Japanese sumo wrestler (1966–2017)

Kasugafuji Akihiro (February 20, 1966 – March 9, 2017), born as Shoki Iwanaga, was a Japanese sumo wrestler and coach from Oshika, Miyagi. He was an active wrestler in professional sumo from 1981 until 1996, reaching a highest rank of maegashira 1. After his retirement he re-established the Kasugayama stable in 1997 and trained his own wrestlers. He left the Japan Sumo Association in 2012 after an expenses scandal, and was involved with a legal dispute in 2013 with his successor as head of Kasugayama stable which was not resolved until shortly before his death in 2017.

==Career==
He made his professional debut in March 1981, joining Kasugayama stable. He rose slowly through the ranks, having to overcome the disadvantage of being much shorter than most of his competitors at just . He became a sekitori upon promotion to the second highest juryo division in January 1988. He reached the top makuuchi division in March 1989, reaching his highest rank of maegashira 1 in January 1990. In the same year his stable closed when his stable-master, former maegashira Ōnobori, retired and he moved to Ajigawa stable. He had another change of coach in 1993 when the stablemaster of Ajigawa, ex-sekiwake Mutsuarashi, retired due to ill-health. Unusually, Kasugafuji had previously fought his new stablemaster, ex-yokozuna Asahifuji, in tournament competition.
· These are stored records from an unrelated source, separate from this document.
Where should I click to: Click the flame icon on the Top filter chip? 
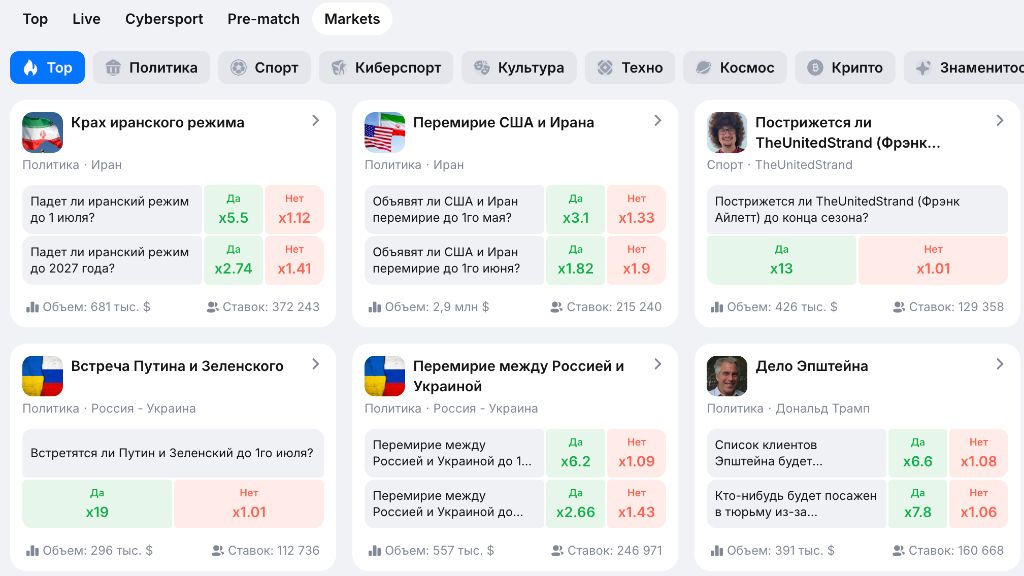tap(31, 67)
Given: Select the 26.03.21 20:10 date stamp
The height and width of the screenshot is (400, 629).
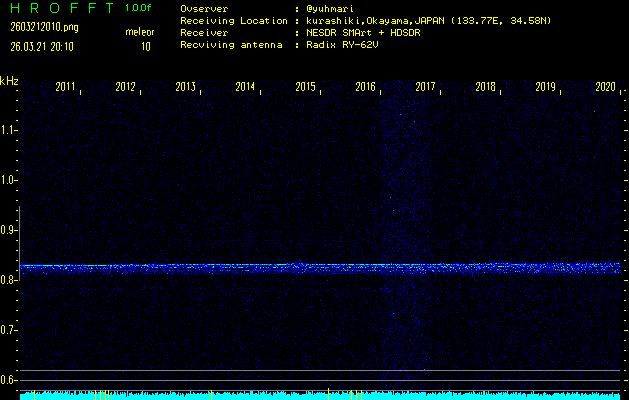Looking at the screenshot, I should (x=42, y=46).
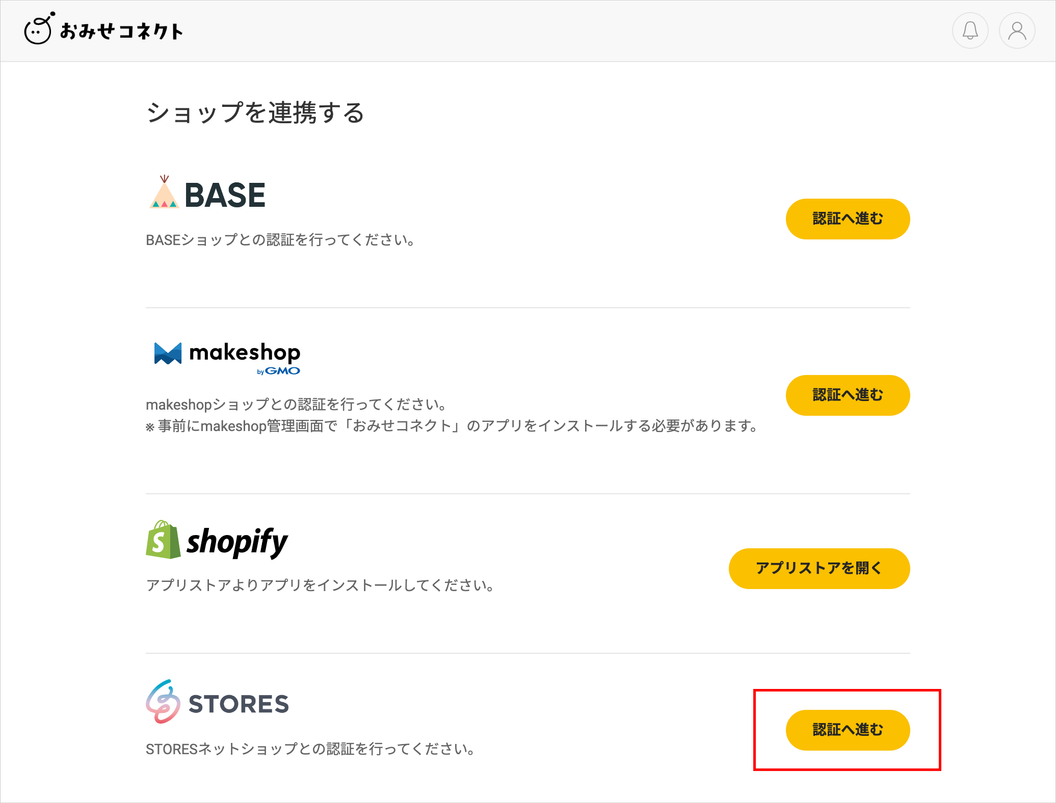
Task: Click the shopify wordmark text
Action: coord(237,542)
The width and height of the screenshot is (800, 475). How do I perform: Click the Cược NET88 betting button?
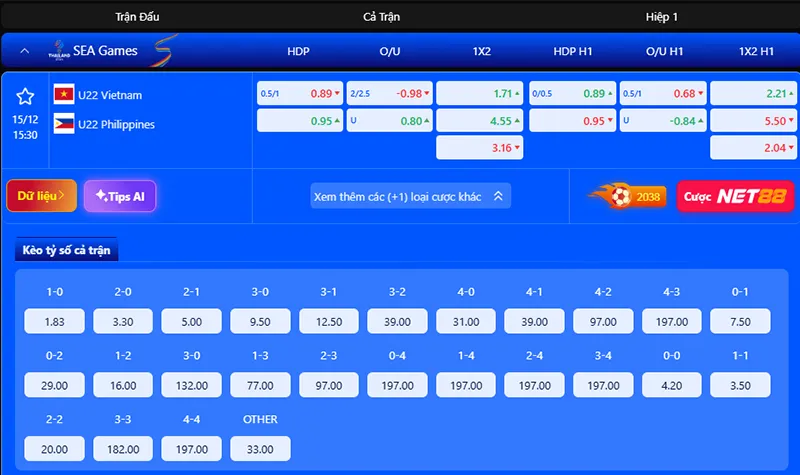[x=721, y=196]
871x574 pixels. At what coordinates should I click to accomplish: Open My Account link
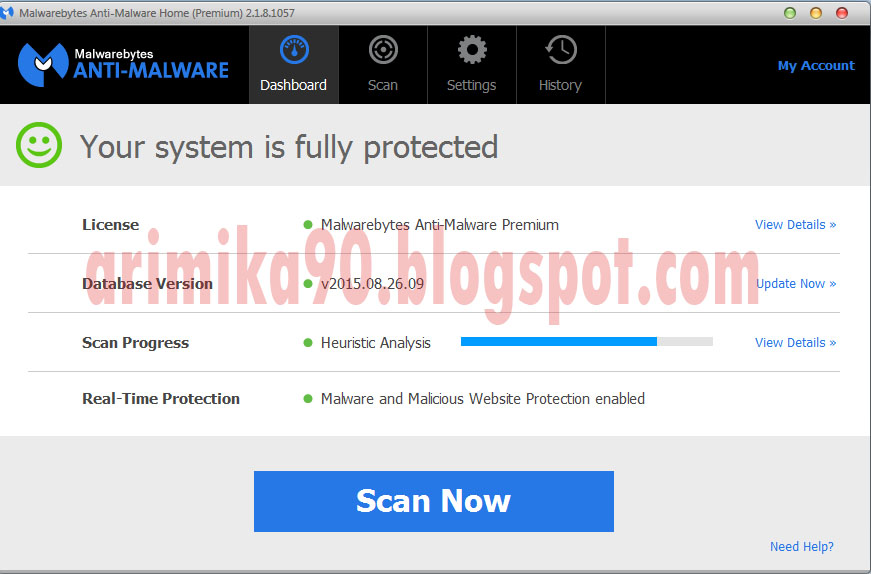click(x=816, y=66)
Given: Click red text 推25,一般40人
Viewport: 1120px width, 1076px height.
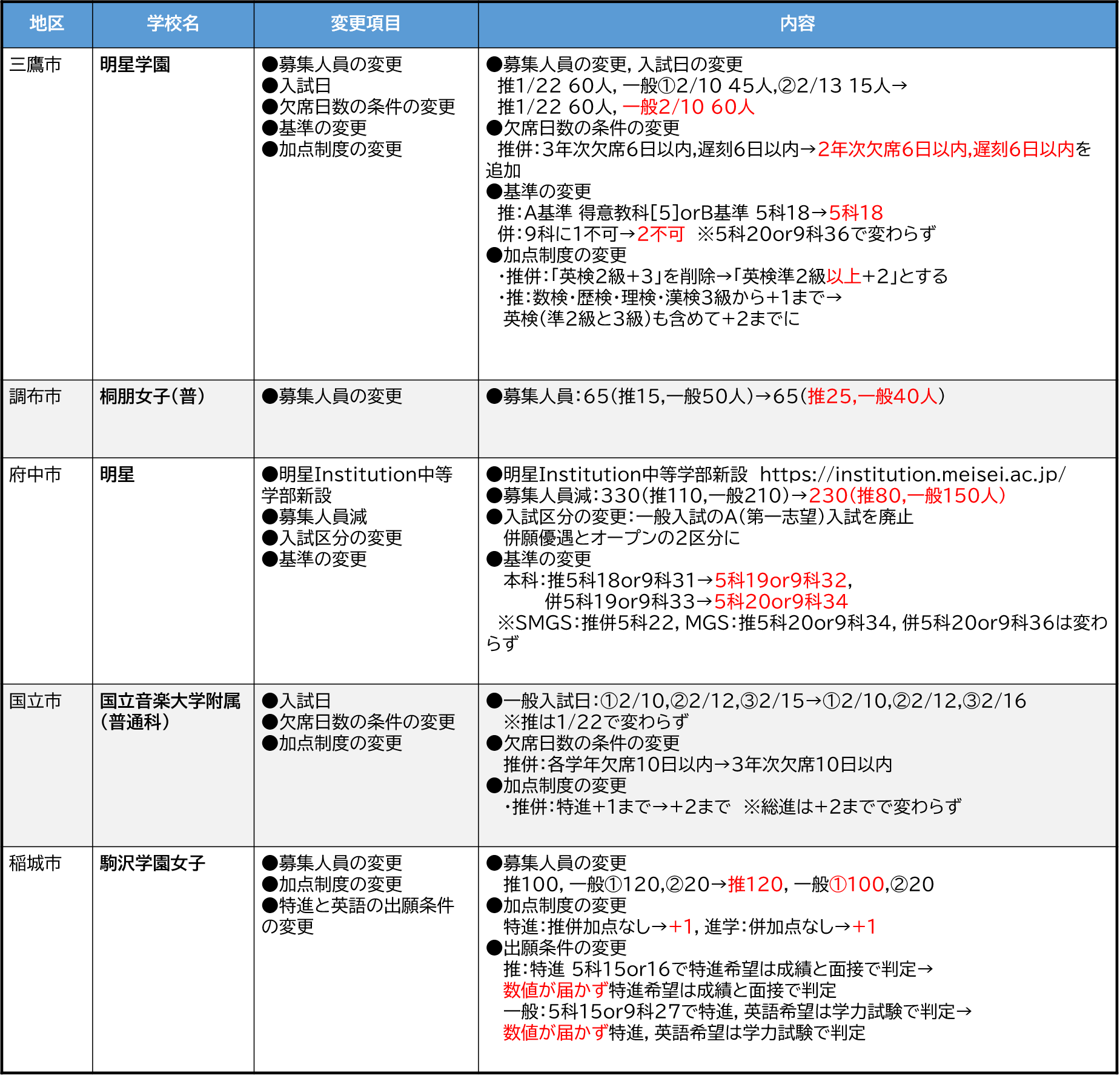Looking at the screenshot, I should 872,397.
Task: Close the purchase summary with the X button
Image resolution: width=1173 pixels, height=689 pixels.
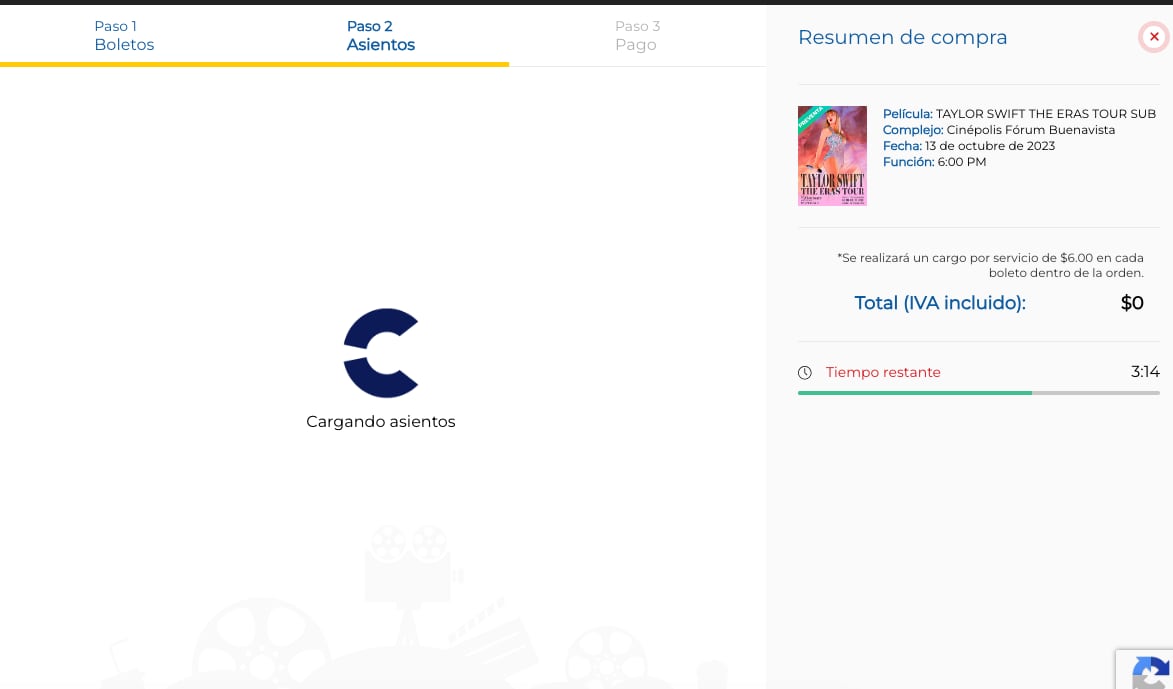Action: coord(1153,37)
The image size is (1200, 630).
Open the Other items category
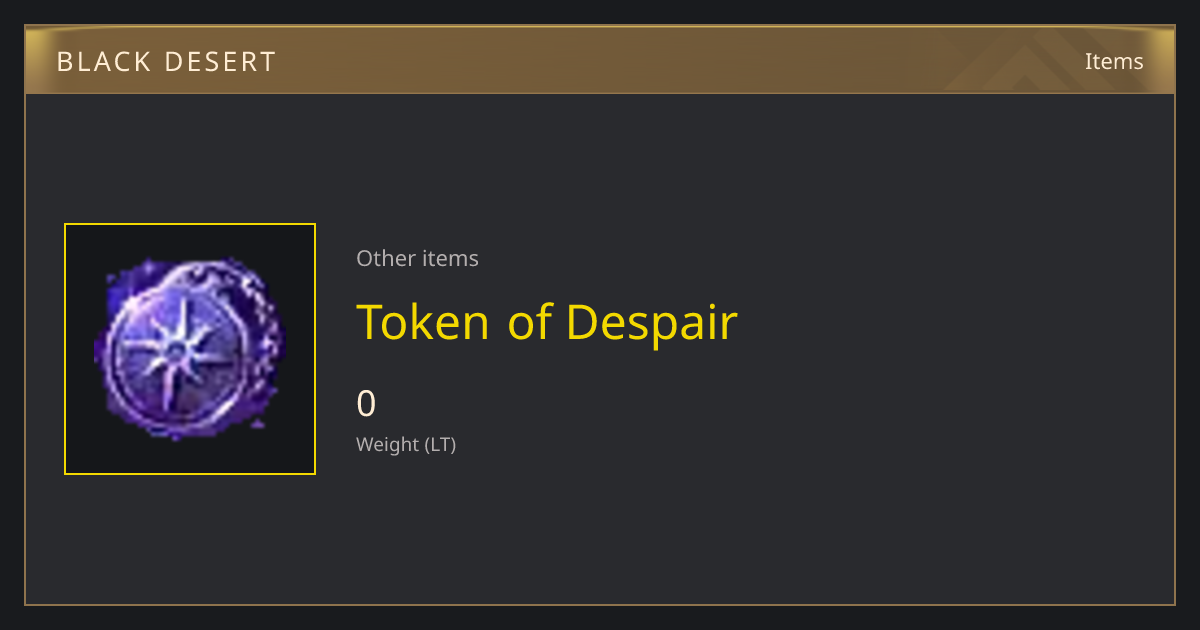[x=417, y=258]

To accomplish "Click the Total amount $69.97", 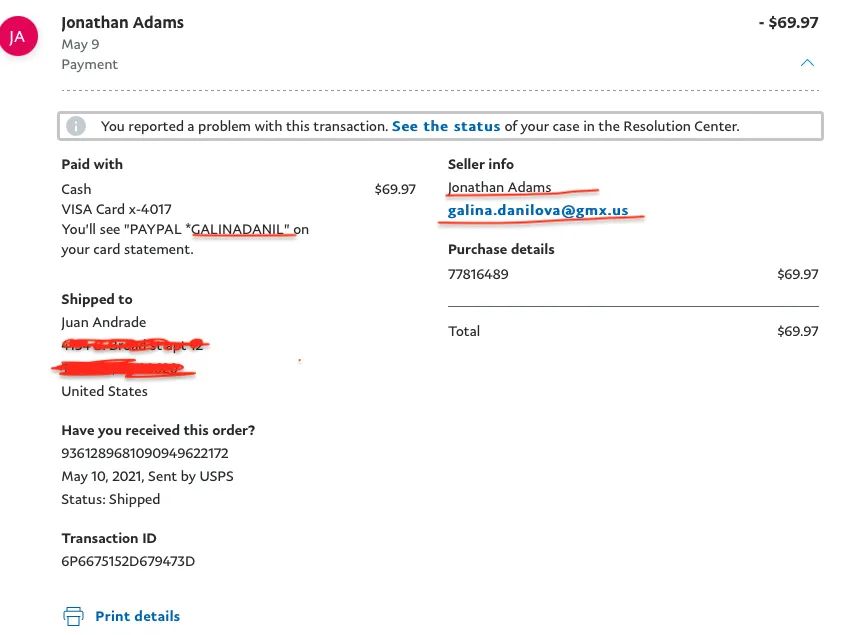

He earned a special prize for Fighting Spirit in July 1990. He fought in the top division for a total of 42 tournaments, making his final appearance in May 1996.

==Retirement from sumo==
He retired in September 1996, after more than 15 years in sumo and 1060 consecutive matches. He became an elder of the Japan Sumo Association under the name of Kasugayama Oyakata. He re-established the Kasugayama stable in 1997 and coached the Korean-born wrestler Kasugao to the top division in 2003. Kasugao was one of a number of wrestlers force to retire in 2011 because of a match-fixing scandal, and as a result his stable lost its only sekitori. In February 2012 he was elected to the Sumo Association's board of directors, and as a result stood down from the day-to-day running of the stable. He passed control over to the former Hamanishiki and switched elder names with him, becoming Ikazuchi Oyakata.

He was forced to resign from the Sumo Association in September 2012 in a scandal involving a bogus expense claim to cover up an affair with a female employee of the Association.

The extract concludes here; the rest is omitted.